Satoshi decided to distribute new coins to the miners, and back then that was a fair method to pick a random stranger, so I understand the logic behind it. But nowadays these block rewards don't go to random users anymore, they go to the people who are wealthy enough to own a significant share of the hashing power. Essentially it's making the rich people richer, and that's the exact opposite of what he originally envisioned I suppose?
Wouldn't it be much more fair to give miners only the TX-fees, and pay a reward to some random stranger (transaction) in that block? That way the initial distribution of coins is garantueed to be fair for everyone, since the coins are going to the actual users of the network (which includes also 'the poor'), instead of the big guys.
The way this could work is that the random tx is picked based on the block hash (similar to how the dice sites work). So a miner never has influence on who receives the reward, unless they withhold valid blocks to influence the outcome, which gives them a major disadvantage compared to competing miners (who will publish the first block they find).

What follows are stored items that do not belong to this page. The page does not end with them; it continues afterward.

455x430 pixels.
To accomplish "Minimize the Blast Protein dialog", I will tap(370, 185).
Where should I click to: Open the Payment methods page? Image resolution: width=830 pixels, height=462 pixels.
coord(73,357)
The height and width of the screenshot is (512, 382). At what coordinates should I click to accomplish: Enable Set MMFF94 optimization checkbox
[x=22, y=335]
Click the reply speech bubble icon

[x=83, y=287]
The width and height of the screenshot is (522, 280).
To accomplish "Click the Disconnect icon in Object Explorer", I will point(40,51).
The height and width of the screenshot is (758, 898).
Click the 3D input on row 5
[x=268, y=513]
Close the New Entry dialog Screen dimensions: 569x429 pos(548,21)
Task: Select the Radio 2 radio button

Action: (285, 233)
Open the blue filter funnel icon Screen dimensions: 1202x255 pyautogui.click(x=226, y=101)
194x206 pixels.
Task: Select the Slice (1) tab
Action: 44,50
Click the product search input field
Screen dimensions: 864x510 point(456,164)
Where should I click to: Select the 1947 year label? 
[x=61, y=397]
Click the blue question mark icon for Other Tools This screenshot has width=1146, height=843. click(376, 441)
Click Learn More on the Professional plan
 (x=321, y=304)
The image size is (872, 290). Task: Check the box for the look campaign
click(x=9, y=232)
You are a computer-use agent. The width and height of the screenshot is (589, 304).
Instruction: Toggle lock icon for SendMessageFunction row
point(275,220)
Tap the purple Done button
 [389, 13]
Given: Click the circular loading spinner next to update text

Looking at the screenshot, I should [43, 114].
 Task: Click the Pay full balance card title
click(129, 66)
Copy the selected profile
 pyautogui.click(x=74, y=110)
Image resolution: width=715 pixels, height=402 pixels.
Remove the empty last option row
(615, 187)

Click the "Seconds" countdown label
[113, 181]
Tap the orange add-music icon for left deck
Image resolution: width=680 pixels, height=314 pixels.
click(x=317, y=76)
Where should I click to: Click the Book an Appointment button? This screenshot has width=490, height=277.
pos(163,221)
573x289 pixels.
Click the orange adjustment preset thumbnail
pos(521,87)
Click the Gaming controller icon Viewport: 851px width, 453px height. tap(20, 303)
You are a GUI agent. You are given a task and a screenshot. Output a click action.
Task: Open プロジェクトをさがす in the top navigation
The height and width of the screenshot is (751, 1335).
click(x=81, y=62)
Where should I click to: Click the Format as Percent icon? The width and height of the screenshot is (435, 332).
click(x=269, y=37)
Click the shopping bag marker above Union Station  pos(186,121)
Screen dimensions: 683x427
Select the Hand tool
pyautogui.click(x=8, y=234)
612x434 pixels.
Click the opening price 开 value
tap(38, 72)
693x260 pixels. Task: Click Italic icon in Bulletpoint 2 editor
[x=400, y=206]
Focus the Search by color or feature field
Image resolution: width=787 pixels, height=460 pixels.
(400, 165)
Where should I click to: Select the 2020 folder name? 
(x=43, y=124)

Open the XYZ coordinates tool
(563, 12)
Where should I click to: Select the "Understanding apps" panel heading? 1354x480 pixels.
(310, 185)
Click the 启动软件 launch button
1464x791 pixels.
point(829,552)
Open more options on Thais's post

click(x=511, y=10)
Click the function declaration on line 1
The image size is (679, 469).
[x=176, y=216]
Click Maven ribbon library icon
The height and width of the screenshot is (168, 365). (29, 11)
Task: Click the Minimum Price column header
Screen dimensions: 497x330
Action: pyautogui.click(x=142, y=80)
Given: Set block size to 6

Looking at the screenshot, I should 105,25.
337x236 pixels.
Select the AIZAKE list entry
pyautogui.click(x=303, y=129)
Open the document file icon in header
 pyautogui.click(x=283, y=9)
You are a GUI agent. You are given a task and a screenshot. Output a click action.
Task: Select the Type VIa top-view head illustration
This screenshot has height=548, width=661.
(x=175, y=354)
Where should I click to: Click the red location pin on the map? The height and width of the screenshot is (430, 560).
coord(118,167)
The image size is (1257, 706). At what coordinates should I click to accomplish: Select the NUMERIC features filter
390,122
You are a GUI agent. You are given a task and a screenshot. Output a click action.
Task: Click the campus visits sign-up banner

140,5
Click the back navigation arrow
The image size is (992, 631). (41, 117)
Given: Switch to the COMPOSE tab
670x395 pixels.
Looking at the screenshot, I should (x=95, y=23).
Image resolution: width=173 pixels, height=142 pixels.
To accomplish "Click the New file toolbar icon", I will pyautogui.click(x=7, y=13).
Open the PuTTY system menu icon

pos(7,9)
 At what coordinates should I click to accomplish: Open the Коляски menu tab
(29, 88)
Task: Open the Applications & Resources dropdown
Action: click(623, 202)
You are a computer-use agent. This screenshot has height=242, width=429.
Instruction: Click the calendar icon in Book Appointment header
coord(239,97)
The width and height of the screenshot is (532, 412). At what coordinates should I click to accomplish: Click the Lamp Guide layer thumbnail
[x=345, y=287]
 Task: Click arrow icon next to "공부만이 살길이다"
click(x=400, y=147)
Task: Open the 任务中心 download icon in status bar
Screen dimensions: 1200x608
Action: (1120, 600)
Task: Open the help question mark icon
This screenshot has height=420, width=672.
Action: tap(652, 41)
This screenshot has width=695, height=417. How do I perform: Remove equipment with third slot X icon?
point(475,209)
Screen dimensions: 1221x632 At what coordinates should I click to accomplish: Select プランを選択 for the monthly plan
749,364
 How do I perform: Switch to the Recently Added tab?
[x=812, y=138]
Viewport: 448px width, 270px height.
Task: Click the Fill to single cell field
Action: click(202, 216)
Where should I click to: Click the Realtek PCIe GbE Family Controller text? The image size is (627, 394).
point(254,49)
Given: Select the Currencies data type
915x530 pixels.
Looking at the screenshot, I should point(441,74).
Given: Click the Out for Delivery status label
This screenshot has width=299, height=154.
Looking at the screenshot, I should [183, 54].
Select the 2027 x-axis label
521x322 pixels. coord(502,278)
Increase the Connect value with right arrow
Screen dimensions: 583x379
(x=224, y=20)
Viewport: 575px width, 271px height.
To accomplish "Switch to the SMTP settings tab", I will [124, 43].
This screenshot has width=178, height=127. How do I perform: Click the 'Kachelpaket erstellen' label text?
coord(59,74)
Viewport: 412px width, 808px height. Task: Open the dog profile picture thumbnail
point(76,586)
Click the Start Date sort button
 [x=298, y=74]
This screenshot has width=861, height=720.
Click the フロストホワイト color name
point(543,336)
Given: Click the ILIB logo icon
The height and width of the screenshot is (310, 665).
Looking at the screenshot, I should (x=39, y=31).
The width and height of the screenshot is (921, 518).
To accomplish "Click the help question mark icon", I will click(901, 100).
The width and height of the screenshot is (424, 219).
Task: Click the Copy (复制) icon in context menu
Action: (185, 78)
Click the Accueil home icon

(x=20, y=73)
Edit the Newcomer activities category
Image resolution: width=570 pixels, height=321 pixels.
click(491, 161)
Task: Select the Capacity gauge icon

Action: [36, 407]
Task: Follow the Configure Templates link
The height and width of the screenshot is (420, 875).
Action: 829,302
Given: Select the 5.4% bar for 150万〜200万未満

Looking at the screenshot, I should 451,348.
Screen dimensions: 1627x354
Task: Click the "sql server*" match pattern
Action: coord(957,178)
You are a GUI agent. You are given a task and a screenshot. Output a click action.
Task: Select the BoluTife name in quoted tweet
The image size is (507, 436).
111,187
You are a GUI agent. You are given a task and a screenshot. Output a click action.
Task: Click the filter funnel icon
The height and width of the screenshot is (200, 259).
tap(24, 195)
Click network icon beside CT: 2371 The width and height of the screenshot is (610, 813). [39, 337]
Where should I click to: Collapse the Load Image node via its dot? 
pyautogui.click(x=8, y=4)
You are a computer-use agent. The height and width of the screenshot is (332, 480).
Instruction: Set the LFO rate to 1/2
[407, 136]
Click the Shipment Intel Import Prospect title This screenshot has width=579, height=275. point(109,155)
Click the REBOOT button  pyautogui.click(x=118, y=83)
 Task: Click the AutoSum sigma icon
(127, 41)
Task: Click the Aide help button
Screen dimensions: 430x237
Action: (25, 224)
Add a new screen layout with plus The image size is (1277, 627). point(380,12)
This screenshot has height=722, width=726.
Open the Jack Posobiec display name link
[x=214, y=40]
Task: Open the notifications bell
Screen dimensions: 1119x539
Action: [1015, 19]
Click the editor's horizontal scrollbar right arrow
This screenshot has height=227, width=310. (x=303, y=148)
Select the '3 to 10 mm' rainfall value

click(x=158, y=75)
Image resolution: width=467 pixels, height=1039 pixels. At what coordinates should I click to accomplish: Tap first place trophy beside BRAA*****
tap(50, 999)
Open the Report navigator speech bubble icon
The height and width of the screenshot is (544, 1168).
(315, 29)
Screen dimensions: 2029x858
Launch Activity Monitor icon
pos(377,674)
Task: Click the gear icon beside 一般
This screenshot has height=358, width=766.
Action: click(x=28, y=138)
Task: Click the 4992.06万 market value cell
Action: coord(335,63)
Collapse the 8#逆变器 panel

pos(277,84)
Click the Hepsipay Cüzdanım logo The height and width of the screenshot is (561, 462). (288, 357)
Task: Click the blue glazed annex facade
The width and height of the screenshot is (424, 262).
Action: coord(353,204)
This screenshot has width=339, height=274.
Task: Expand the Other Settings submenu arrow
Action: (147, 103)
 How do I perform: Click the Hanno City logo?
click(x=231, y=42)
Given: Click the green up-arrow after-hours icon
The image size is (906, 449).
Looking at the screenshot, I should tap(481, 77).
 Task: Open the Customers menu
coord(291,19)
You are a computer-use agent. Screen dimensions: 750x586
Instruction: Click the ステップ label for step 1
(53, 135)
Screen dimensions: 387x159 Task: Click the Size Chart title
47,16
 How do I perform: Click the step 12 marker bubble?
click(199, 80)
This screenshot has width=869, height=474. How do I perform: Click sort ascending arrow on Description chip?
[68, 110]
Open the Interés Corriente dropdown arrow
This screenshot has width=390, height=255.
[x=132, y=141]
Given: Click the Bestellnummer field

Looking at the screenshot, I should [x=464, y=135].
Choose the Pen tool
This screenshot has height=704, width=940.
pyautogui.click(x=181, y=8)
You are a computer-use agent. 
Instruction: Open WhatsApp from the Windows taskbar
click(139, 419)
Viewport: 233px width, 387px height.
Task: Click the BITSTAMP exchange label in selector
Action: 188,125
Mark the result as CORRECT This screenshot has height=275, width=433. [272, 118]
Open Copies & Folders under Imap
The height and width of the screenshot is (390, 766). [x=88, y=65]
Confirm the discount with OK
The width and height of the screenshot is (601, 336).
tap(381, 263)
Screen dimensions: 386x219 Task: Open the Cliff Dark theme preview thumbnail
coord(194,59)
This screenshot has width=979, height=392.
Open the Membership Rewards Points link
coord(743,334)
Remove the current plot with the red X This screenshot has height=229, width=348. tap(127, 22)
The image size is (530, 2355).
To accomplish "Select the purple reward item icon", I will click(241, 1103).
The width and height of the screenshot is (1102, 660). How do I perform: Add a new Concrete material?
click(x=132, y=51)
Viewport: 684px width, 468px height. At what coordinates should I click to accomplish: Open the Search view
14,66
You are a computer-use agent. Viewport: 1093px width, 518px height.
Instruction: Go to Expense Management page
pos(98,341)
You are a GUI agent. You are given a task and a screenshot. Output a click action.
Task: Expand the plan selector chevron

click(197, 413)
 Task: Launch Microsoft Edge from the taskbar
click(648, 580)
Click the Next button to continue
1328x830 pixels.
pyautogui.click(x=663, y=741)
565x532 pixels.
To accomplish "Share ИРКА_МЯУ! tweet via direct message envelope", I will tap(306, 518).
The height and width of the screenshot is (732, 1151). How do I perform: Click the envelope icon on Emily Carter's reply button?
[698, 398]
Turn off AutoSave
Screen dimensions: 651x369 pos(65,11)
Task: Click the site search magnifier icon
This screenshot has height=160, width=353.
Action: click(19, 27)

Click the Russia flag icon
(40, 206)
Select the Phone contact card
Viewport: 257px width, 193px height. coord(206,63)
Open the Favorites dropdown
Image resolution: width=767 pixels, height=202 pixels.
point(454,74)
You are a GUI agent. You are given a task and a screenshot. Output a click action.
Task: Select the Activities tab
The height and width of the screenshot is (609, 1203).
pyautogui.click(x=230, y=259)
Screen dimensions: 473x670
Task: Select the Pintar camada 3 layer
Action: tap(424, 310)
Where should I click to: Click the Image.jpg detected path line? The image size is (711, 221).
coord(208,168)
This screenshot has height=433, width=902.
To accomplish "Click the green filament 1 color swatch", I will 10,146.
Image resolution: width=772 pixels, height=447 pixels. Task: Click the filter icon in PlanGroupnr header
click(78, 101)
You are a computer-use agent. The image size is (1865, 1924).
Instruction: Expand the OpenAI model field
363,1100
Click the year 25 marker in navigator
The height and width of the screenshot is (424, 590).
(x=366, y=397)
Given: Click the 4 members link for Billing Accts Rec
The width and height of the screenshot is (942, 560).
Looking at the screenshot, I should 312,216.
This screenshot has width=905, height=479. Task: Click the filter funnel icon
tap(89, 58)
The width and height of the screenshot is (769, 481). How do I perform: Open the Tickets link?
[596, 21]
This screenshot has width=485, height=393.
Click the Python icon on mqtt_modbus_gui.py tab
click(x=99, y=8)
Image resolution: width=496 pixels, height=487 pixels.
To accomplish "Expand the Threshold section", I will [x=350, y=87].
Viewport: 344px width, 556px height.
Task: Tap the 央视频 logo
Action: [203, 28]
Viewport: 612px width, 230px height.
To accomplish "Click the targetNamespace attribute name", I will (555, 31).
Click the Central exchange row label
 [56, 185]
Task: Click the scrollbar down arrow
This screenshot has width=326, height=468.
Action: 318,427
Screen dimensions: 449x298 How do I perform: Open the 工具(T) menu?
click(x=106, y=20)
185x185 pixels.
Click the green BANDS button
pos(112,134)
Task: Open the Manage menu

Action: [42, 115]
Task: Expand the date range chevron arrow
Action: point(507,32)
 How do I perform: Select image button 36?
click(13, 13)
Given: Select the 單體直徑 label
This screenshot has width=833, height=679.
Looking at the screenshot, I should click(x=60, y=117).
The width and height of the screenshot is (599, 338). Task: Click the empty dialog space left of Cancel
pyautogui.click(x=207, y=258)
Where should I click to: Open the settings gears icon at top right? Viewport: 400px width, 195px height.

And to discourage users from spamming the chain with dummy transactions, the reward should be equal (or lower) than the total amount of fees paid in the block. This causes their EV (expected value) to stay the same, rendering spam useless. This also discourages miners from including only transactions from friends, since the benefit of sharing the reward will be lower than the profit they could have gained from the extra fees.
At first sight such a scheme would be very simple to implement, and much more fair. The only downside I can think of right now is that the coins will be distributed more slowly than Bitcoin does right now. And to bootstrap the network there have to be one (or a couple) of empty blocks where the miner gets a reward. No big deal.
Could something like this work in practice? I have a feeling Im overlooking something fundamental, because it sounds to good (and simple) to be true, but I cant figure out where the problem lies in this approach.